Hannah se encogió como si hubiera recibido una bofetada. De hecho, su familia no podía permitirse comprar diarios. E incluso aunque su padre hubiera llevado alguno a casa, ella habría estado demasiado ocupada ordeñando, haciendo queso, desbrozando el huerto, fregando los suelos y ocupándose de sus hermanos para tener tiempo de sentarse un rato para leerlo.

—Bueno, era lo que había oído… Pero debió de ser glorioso cargar contra el enemigo…

—¡Glorioso! —resopló Judd con un gesto de desdén—. ¡Fue una carnicería! Setenta y seis por ciento de bajas, hombres cayendo al suelo como trigo segado… ¡todo para que Teddy Roosevelt se convirtiera en un maldito héroe!

—En serio, Judd… —los dedos de Edna, finos como patas de araña, apretaron con fuerza el paraguas recogido—… toda esta conversación sobre la guerra me está levantando dolor de cabeza, y no he traído mis pastillas. ¿Te importaría quedarte callado hasta que lleguemos a casa?

Judd soltó un suspiro y se inclinó sobre las riendas. Hannah se retorcía nerviosa en su asiento. ¿Cómo podía aquella familia tan triste haber engendrado a un Quint tan alegre y risueño? Quizá había sido una excepción. O quizá había salido a su padre, que había muerto hacía tanto tiempo.

En medio de un fúnebre silencio, continuaron por el camino flanqueado de sauces hasta llegar a campo abierto. Hacia el oeste, la nieve de los escarpados picos brillaba por encima de un manto de niebla. La lluvia repiqueteaba ligeramente sobre la capota de la calesa.

El silencio había vuelto a hacerse insoportable.

—Quint me dijo que la montaña más alta de Norteamérica estaba en Alaska. ¿Crees que tendrá alguna oportunidad de verla?

Edna Seavers la fulminó con la mirada: era, de hecho, la primera vez que la mujer la miraba en toda la mañana.

—Le he pedido a mi hijo que se calle —le recordó—. Por favor, ten la cortesía de respetar mis deseos.

—Lo siento —murmuró Hannah—. Yo sólo quería…

—Ya basta, jovencita. Y te agradecería que no volvieras a mencionar a mi hijo en mi presencia. Ya estoy suficientemente molesta con toda esta situación, y mi jaqueca está empeorando.

—Perdón —Hannah miró a Judd. Seguía mirando al frente, con los labios apretados. Evidentemente no estaba dispuesto a defenderla ante su propia madre.

Con un nudo en el estómago, bajó la vista a sus manos apretadas sobre el regazo.
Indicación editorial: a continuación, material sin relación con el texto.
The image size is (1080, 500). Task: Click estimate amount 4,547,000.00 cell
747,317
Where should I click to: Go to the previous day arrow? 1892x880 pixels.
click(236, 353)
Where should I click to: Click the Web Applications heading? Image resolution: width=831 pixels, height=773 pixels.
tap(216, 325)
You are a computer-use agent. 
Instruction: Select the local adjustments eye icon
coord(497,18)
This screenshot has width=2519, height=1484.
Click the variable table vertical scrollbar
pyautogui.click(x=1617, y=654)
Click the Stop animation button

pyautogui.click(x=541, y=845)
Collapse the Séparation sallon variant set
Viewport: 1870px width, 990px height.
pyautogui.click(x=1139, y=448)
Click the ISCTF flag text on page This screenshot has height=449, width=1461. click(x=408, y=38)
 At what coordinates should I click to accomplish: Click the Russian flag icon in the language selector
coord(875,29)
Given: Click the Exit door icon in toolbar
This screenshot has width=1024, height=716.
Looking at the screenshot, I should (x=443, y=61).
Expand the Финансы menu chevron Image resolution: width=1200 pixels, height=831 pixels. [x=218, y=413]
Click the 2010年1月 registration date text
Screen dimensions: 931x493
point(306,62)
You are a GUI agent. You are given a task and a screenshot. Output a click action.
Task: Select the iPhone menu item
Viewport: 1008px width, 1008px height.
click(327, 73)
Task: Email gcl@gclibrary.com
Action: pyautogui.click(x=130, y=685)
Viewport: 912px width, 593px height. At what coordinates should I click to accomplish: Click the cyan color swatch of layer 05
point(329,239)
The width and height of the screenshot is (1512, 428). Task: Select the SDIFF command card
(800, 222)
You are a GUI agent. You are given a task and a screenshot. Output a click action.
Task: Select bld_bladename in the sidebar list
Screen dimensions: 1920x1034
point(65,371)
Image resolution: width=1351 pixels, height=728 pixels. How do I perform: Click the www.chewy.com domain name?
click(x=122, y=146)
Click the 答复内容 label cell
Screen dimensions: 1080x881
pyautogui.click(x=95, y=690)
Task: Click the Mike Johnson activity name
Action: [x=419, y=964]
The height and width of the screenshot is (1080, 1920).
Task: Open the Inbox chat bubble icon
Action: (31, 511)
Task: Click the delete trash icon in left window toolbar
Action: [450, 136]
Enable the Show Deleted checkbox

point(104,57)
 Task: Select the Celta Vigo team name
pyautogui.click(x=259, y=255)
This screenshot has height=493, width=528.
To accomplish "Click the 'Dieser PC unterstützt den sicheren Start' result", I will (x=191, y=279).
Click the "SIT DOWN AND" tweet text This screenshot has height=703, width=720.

Ésa había sido la peor mañana de su vida. Y la presencia de esos personajes tan patéticos no estaba mejorando las cosas.

—Para el carro, por favor. Quiero bajar.

Judd se volvió para mirarla, sorprendido.

—No seas tonta. Está lloviendo.

—No me importa. Ya estoy mojada.

—Muy bien, si eso es lo que quieres… —tiró de las riendas—. ¿Podrás llegar hasta casa? Quedan todavía unos tres kilómetros de camino.

—Hay un atajo campo a través. Gracias por todo —bajó de la calesa, recogiéndose las faldas para no marcharse de barro. Las lágrimas resbalaban por sus mejillas.

Judd se la quedó mirando mientras abandonaba el camino y se internaba en un prado. Con la cabeza alta, las trenzas al viento, caminaba con la dignidad y la majestad de una reina. Los Gustavson apenas tenían donde caerse muertos, pero aquella chica tenía su orgullo.

—Vámonos —dijo Edna.

—Claro —se puso nuevamente en marcha—. No has sido nada amable con ella, madre. Deberías haberte disculpado.

—¿Por qué? ¿Para tenerla merodeando por la casa mientras Quint esté ausente? Echaré de menos a tu hermano, desde luego, pero espero que se quede fuera el tiempo suficiente para que esa chica se busque a otro. Es bonita, sí, pero también pobre y ordinaria. Desde luego, no es de nuestra clase.

Judd no dijo nada. Las opiniones de su madre no habían cambiado en cinco años. Discutir con ella sería una pérdida de tiempo.

Miró hacia el prado. Todavía podía ver la mancha roja del vestido de Hannah destacando en el amarillo apagado de la hierba. La siguió con la mirada hasta que desapareció entre unos árboles.